Quick summary of thoughts and question.

1. Have been homeschooling since LONG before I even gave birth to my first son in that I completely fell in love with the whole idea and studied "it" for years even before I had children.

2. Enjoyed more of a CM approach in the early years with the 3 young boys. Nature, good stories, science/astronomy studies and a lot of time to just be.

3. Major house build. (did it all ourselves) Rapid fire girls...then twins...seemed to get old fast! (me!) Lots and lots of morning sickness. Then two more boys! Took away my "joy" for homeschooling in that I never felt as if I could do it the way I thought I should be doing it anymore. Just covering the basics on a wing and a prayer.

4. My homeschooling experience and philosophy mainly matured and grew with the older boys out of neccessity.
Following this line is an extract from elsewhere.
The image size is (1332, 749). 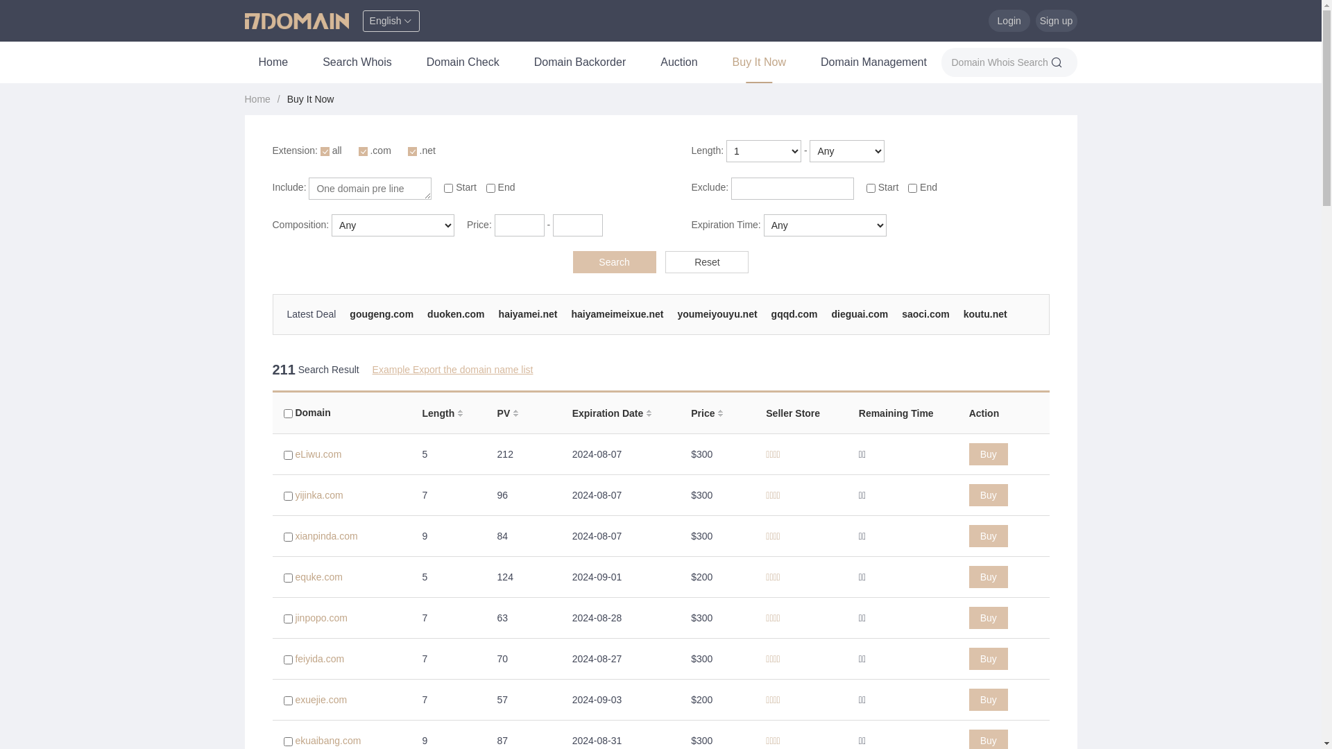 What do you see at coordinates (645, 61) in the screenshot?
I see `'Auction'` at bounding box center [645, 61].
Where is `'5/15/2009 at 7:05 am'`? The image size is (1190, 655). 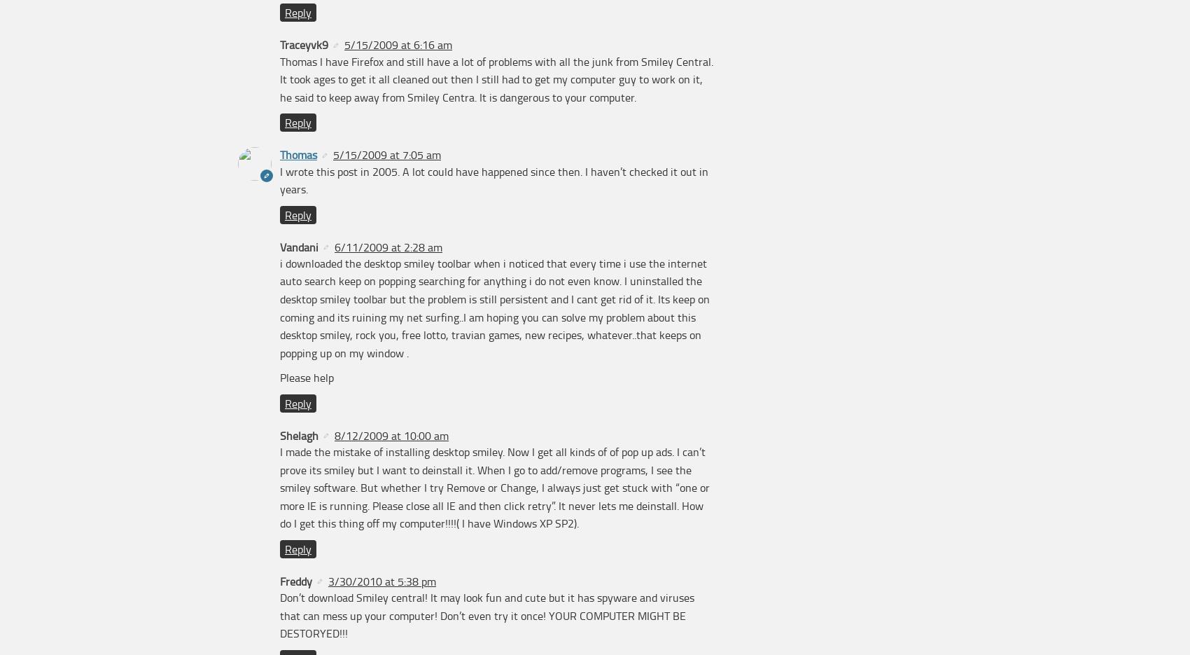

Enrolled with Seton for them and they seem to do well with it. Use my own curriculum with the younger girls. Now, I don 't feel as if I have the same experience with the girls that I did with the boys. I have lost a bit of my freedom to slow down and experience things with them, and frankly, so much of my day is spent doing domestic chores and caring for little children, that out of necc. my husband has had to start helping out and checks over all the kids school work in the evenings and does their math with them. Sounds great, right? Well, I am sad about it in a way. Is it just inevitable with such a large family that it is never going to be the way it was with the first few? I sort of feel scattered and torn between the seemingly opposing age groups, stages of life, and level of studies.

So, in closing..does anyone else feel this way? If so, how to you find your balance or center? My husband's temporary "vision" for our family is for him to sort of handle all the olders work if I make the lesson plans etc. down to the 4th graders work. Then, he wanted me to be free to raise, train, form, and educate the younger 6! (which includes an extreme nursing 2 month old and a 1 year old) I always felt as if the girls were homeschool orphans and this disturbed us both greatly since they didn't do well with the olders in the classroom and I was always shooing them away due to their hyperness. This is a great and blessed opportunity with the younger set. What should I spend my time on with them? I am so out of touch with homeschooling this age group since I have "moved on" so to speak with the older kids that I somehow need to get back in touch with my former self!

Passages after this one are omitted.